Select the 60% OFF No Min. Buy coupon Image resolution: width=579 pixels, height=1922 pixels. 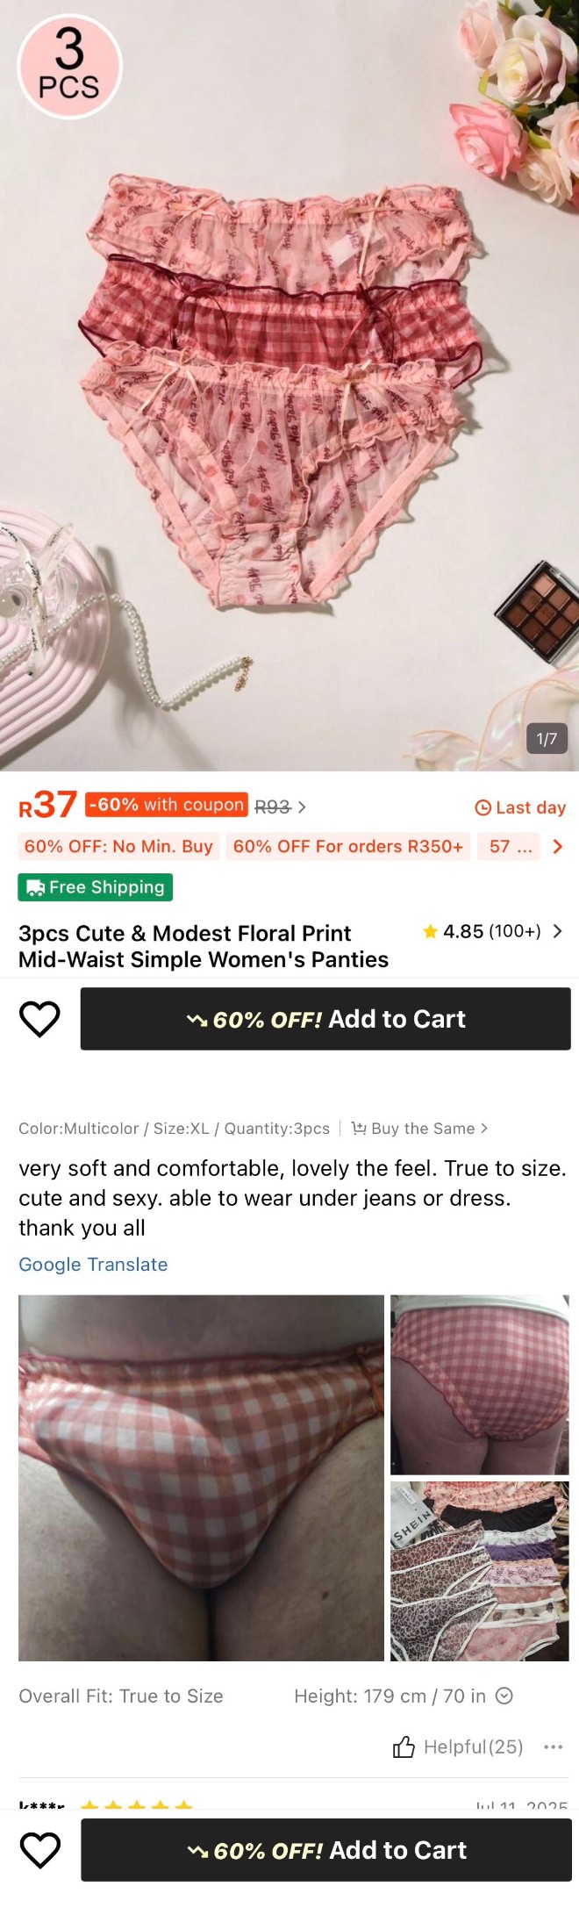click(x=118, y=847)
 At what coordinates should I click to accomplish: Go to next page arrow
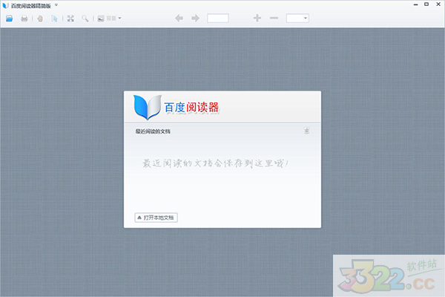pyautogui.click(x=195, y=18)
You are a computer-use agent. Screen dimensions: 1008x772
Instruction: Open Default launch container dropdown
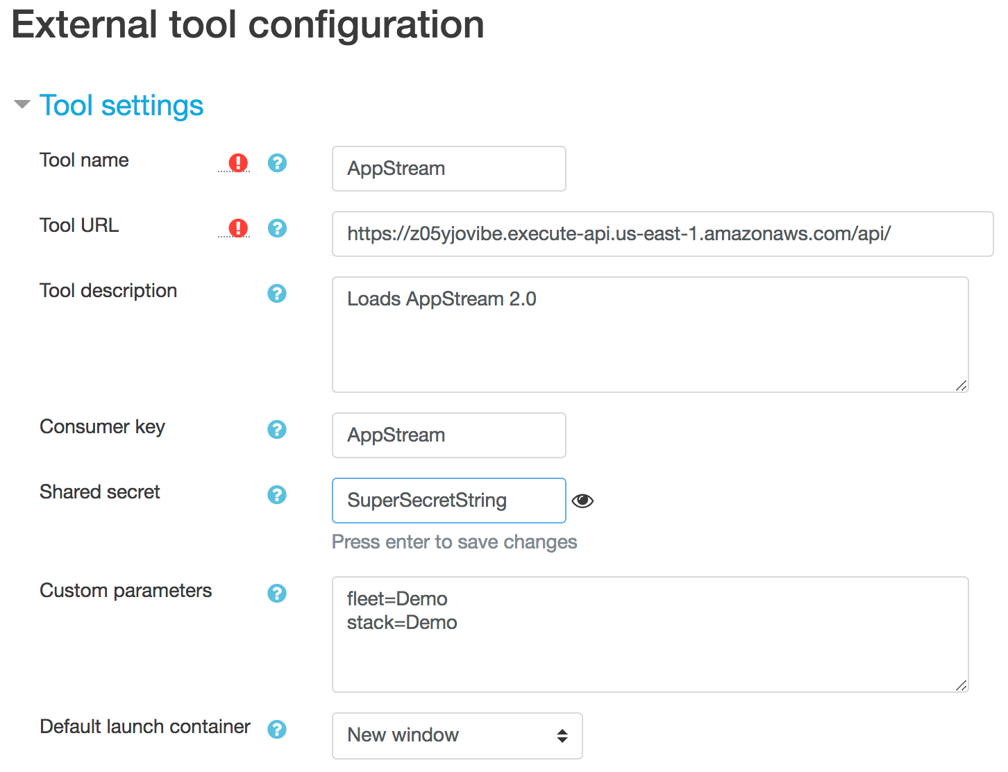[457, 736]
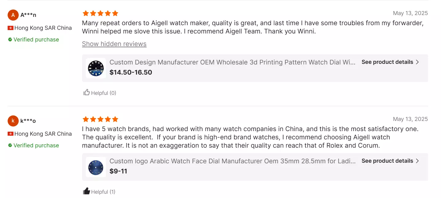
Task: Toggle Helpful on the Arabic watch face review
Action: [100, 191]
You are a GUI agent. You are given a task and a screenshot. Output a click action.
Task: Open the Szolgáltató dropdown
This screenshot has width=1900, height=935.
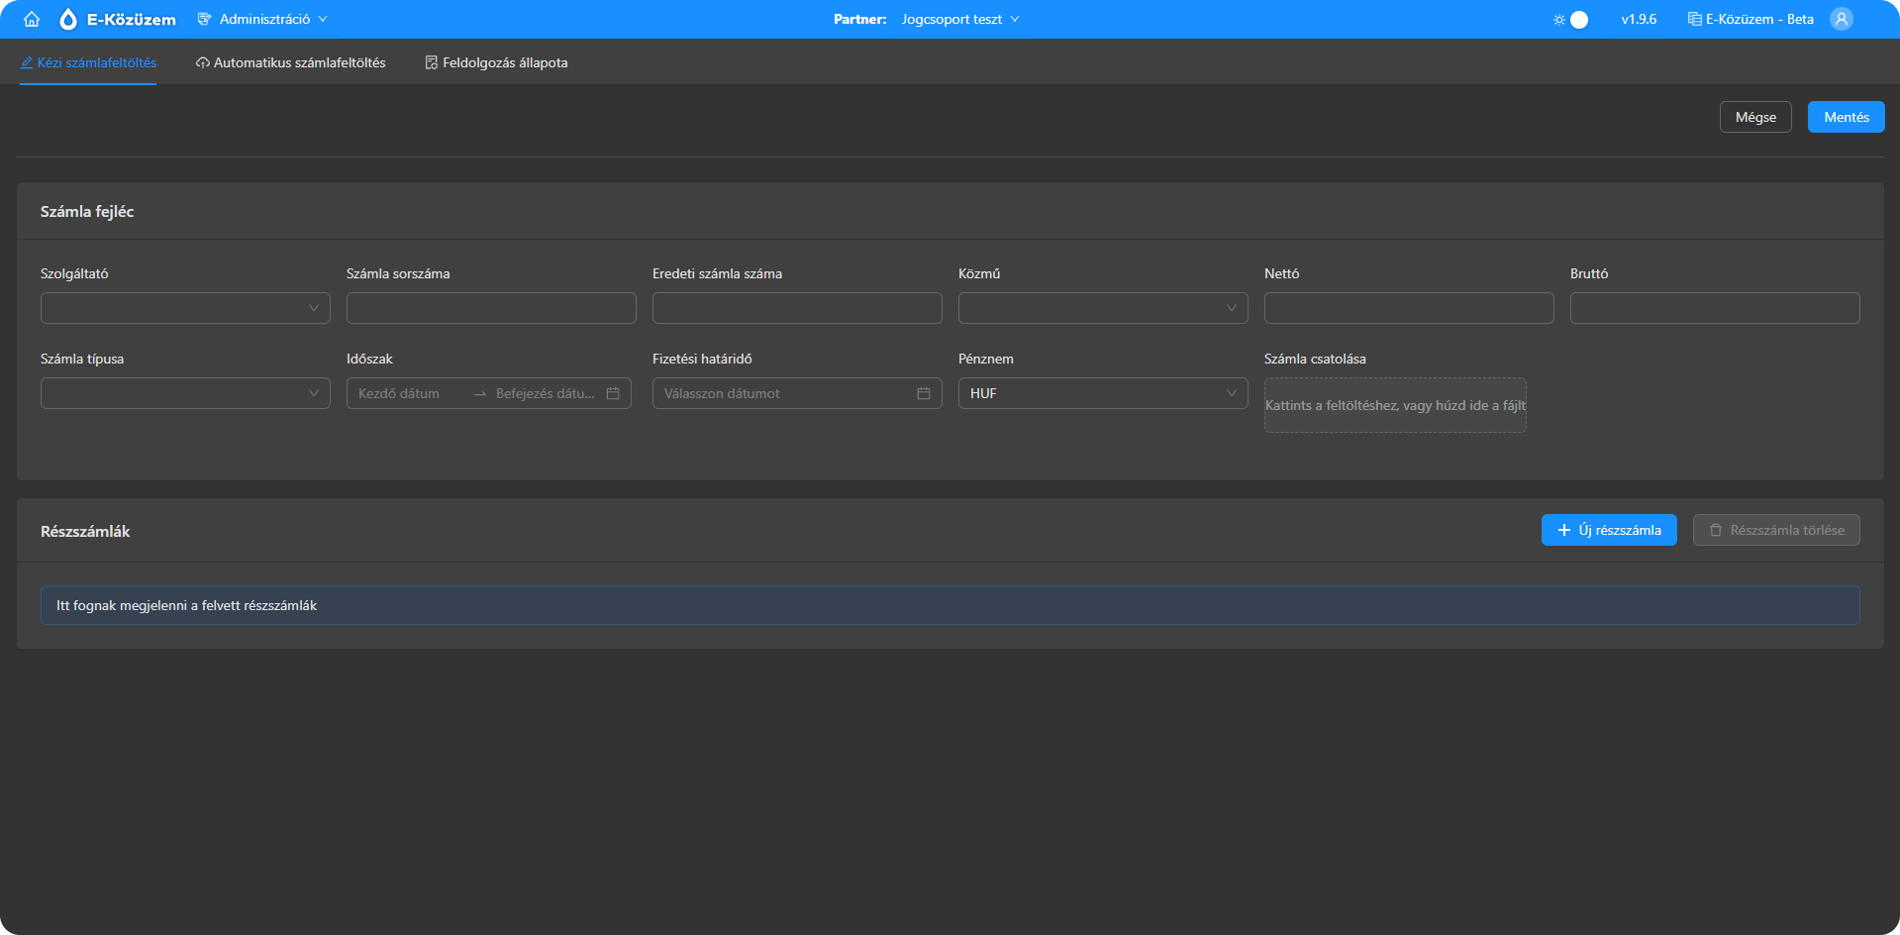[185, 308]
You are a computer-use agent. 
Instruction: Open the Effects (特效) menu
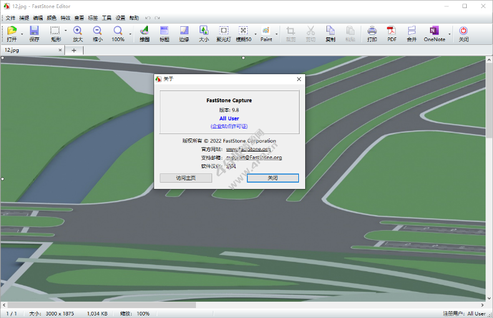pos(66,18)
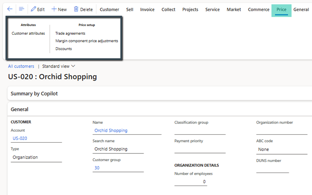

= = =

# WORK REQUEST
Reproduce nothing but the lines that run from the line containing "This screenshot has width=1900, height=935." through the last line of the records, inclusive. Omit the pictures.

# TASK RESPONSE
This screenshot has width=1900, height=935.
[185, 308]
You are a computer-use agent. 
Instruction: Open the Effects (特效) menu
pos(66,18)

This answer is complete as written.